* _REQUIRED ACTION_: Reproduce every record below exactly as it appears.

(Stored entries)
- Opening Delimiter -

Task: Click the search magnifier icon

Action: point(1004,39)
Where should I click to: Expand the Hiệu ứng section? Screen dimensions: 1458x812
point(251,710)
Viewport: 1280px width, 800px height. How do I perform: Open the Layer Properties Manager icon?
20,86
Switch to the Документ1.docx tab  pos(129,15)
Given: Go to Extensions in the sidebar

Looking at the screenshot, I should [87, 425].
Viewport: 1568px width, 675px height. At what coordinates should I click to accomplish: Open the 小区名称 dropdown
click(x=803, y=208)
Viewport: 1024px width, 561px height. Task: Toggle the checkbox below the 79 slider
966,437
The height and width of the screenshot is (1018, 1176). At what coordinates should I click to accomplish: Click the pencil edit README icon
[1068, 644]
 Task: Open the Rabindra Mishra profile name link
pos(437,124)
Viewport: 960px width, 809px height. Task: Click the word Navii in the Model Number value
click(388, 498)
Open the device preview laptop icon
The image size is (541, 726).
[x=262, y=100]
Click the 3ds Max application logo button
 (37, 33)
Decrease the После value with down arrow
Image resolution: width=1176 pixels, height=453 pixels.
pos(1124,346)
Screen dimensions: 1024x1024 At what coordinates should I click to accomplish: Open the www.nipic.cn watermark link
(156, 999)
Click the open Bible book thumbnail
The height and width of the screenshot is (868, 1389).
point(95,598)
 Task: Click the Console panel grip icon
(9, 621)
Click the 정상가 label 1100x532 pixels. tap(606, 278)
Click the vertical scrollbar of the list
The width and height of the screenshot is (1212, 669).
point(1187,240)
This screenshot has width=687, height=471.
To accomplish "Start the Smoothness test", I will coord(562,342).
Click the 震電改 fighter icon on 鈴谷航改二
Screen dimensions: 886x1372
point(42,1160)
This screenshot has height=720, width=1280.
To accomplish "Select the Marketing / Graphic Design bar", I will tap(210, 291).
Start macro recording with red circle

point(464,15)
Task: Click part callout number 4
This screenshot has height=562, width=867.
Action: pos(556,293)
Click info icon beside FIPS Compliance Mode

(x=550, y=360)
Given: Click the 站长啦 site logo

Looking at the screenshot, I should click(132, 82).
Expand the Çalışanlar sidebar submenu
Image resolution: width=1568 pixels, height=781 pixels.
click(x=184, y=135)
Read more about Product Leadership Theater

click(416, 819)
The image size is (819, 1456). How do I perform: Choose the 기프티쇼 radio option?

- Closing Delimiter -

* _ANSWER FOR THIS EXERCISE_:
Task: Click the search magnifier icon

Action: point(1004,39)
Where should I click to: Expand the Hiệu ứng section? Screen dimensions: 1458x812
point(251,710)
Viewport: 1280px width, 800px height. How do I perform: Open the Layer Properties Manager icon?
20,86
Switch to the Документ1.docx tab  pos(129,15)
Given: Go to Extensions in the sidebar

Looking at the screenshot, I should [87, 425].
Viewport: 1568px width, 675px height. At what coordinates should I click to accomplish: Open the 小区名称 dropdown
click(x=803, y=208)
Viewport: 1024px width, 561px height. Task: Toggle the checkbox below the 79 slider
966,437
The height and width of the screenshot is (1018, 1176). At what coordinates should I click to accomplish: Click the pencil edit README icon
[1068, 644]
 Task: Open the Rabindra Mishra profile name link
pos(437,124)
Viewport: 960px width, 809px height. Task: Click the word Navii in the Model Number value
click(388, 498)
Open the device preview laptop icon
The image size is (541, 726).
[x=262, y=100]
Click the 3ds Max application logo button
 (37, 33)
Decrease the После value with down arrow
Image resolution: width=1176 pixels, height=453 pixels.
pos(1124,346)
Screen dimensions: 1024x1024 At what coordinates should I click to accomplish: Open the www.nipic.cn watermark link
(156, 999)
Click the open Bible book thumbnail
The height and width of the screenshot is (868, 1389).
point(95,598)
 Task: Click the Console panel grip icon
(9, 621)
Click the 정상가 label 1100x532 pixels. tap(606, 278)
Click the vertical scrollbar of the list
The width and height of the screenshot is (1212, 669).
point(1187,240)
This screenshot has width=687, height=471.
To accomplish "Start the Smoothness test", I will coord(562,342).
Click the 震電改 fighter icon on 鈴谷航改二
Screen dimensions: 886x1372
point(42,1160)
This screenshot has height=720, width=1280.
To accomplish "Select the Marketing / Graphic Design bar", I will tap(210, 291).
Start macro recording with red circle

point(464,15)
Task: Click part callout number 4
This screenshot has height=562, width=867.
Action: pos(556,293)
Click info icon beside FIPS Compliance Mode

(x=550, y=360)
Given: Click the 站长啦 site logo

Looking at the screenshot, I should click(132, 82).
Expand the Çalışanlar sidebar submenu
Image resolution: width=1568 pixels, height=781 pixels.
click(x=184, y=135)
Read more about Product Leadership Theater

click(416, 819)
The image size is (819, 1456). How do I perform: Choose the 기프티쇼 radio option?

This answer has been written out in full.